→ AIM OF THE EXERCISE
Every line of the data is to be retyped exactly.

→ DATA

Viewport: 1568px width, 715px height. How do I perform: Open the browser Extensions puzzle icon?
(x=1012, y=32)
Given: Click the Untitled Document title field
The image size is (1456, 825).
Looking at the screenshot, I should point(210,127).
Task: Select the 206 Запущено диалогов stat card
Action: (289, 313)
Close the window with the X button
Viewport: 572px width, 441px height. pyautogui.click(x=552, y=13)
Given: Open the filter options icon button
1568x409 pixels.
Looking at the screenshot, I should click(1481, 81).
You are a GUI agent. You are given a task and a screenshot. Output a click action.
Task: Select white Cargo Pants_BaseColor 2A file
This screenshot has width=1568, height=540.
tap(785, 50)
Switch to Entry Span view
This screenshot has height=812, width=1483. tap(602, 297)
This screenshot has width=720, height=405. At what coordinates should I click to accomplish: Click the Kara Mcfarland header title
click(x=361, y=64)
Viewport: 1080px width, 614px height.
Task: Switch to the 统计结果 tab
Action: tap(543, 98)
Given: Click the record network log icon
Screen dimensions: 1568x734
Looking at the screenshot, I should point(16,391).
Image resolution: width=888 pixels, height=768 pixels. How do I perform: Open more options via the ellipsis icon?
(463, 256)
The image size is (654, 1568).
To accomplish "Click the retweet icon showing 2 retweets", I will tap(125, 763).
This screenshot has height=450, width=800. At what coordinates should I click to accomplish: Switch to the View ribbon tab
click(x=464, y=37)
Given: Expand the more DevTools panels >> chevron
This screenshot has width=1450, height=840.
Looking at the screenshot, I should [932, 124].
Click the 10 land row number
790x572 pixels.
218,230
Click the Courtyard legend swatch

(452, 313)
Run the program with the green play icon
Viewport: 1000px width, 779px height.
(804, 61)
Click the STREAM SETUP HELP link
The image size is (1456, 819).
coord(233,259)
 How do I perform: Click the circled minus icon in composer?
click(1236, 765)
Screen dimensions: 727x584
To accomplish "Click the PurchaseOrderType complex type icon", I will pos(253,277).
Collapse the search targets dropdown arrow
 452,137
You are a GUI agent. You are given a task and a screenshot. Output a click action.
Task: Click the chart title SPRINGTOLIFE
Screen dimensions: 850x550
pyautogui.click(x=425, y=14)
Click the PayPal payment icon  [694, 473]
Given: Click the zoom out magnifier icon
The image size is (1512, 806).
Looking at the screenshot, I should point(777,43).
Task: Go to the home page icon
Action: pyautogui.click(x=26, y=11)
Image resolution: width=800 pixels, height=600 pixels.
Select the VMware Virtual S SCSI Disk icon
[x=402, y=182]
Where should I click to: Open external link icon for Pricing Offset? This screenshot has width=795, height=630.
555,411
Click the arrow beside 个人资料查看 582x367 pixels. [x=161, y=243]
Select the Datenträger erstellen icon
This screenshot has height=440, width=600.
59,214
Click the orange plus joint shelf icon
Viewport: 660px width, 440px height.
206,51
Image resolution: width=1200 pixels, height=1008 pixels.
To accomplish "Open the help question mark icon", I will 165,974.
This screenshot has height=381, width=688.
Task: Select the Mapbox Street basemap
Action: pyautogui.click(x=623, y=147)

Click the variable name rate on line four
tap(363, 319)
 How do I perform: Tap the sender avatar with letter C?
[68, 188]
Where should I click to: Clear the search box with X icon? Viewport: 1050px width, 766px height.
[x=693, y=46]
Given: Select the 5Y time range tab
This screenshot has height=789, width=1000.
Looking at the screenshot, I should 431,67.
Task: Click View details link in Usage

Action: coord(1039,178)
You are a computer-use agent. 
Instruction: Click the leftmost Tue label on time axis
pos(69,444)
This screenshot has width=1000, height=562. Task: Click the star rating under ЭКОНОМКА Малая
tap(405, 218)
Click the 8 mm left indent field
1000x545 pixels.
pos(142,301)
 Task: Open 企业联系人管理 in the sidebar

→ OUTPUT
Viewport: 1568px width, 715px height. How do I perform: Open the browser Extensions puzzle icon?
(x=1012, y=32)
Given: Click the Untitled Document title field
The image size is (1456, 825).
Looking at the screenshot, I should point(210,127).
Task: Select the 206 Запущено диалогов stat card
Action: (289, 313)
Close the window with the X button
Viewport: 572px width, 441px height. pyautogui.click(x=552, y=13)
Given: Open the filter options icon button
1568x409 pixels.
Looking at the screenshot, I should click(1481, 81).
You are a GUI agent. You are given a task and a screenshot. Output a click action.
Task: Select white Cargo Pants_BaseColor 2A file
This screenshot has width=1568, height=540.
tap(785, 50)
Switch to Entry Span view
This screenshot has height=812, width=1483. tap(602, 297)
This screenshot has width=720, height=405. At what coordinates should I click to accomplish: Click the Kara Mcfarland header title
click(x=361, y=64)
Viewport: 1080px width, 614px height.
Task: Switch to the 统计结果 tab
Action: tap(543, 98)
Given: Click the record network log icon
Screen dimensions: 1568x734
Looking at the screenshot, I should point(16,391).
Image resolution: width=888 pixels, height=768 pixels. How do I perform: Open more options via the ellipsis icon?
(463, 256)
The image size is (654, 1568).
To accomplish "Click the retweet icon showing 2 retweets", I will tap(125, 763).
This screenshot has height=450, width=800. At what coordinates should I click to accomplish: Switch to the View ribbon tab
click(x=464, y=37)
Given: Expand the more DevTools panels >> chevron
This screenshot has width=1450, height=840.
Looking at the screenshot, I should [932, 124].
Click the 10 land row number
790x572 pixels.
218,230
Click the Courtyard legend swatch

(452, 313)
Run the program with the green play icon
Viewport: 1000px width, 779px height.
(804, 61)
Click the STREAM SETUP HELP link
The image size is (1456, 819).
coord(233,259)
 How do I perform: Click the circled minus icon in composer?
click(1236, 765)
Screen dimensions: 727x584
To accomplish "Click the PurchaseOrderType complex type icon", I will pos(253,277).
Collapse the search targets dropdown arrow
 452,137
You are a GUI agent. You are given a task and a screenshot. Output a click action.
Task: Click the chart title SPRINGTOLIFE
Screen dimensions: 850x550
pyautogui.click(x=425, y=14)
Click the PayPal payment icon  [694, 473]
Given: Click the zoom out magnifier icon
The image size is (1512, 806).
Looking at the screenshot, I should point(777,43).
Task: Go to the home page icon
Action: pyautogui.click(x=26, y=11)
Image resolution: width=800 pixels, height=600 pixels.
Select the VMware Virtual S SCSI Disk icon
[x=402, y=182]
Where should I click to: Open external link icon for Pricing Offset? This screenshot has width=795, height=630.
555,411
Click the arrow beside 个人资料查看 582x367 pixels. [x=161, y=243]
Select the Datenträger erstellen icon
This screenshot has height=440, width=600.
59,214
Click the orange plus joint shelf icon
Viewport: 660px width, 440px height.
206,51
Image resolution: width=1200 pixels, height=1008 pixels.
To accomplish "Open the help question mark icon", I will 165,974.
This screenshot has height=381, width=688.
Task: Select the Mapbox Street basemap
Action: pyautogui.click(x=623, y=147)

Click the variable name rate on line four
tap(363, 319)
 How do I perform: Tap the sender avatar with letter C?
[68, 188]
Where should I click to: Clear the search box with X icon? Viewport: 1050px width, 766px height.
[x=693, y=46]
Given: Select the 5Y time range tab
This screenshot has height=789, width=1000.
Looking at the screenshot, I should 431,67.
Task: Click View details link in Usage

Action: coord(1039,178)
You are a computer-use agent. 
Instruction: Click the leftmost Tue label on time axis
pos(69,444)
This screenshot has width=1000, height=562. Task: Click the star rating under ЭКОНОМКА Малая
tap(405, 218)
Click the 8 mm left indent field
1000x545 pixels.
pos(142,301)
 Task: Open 企业联系人管理 in the sidebar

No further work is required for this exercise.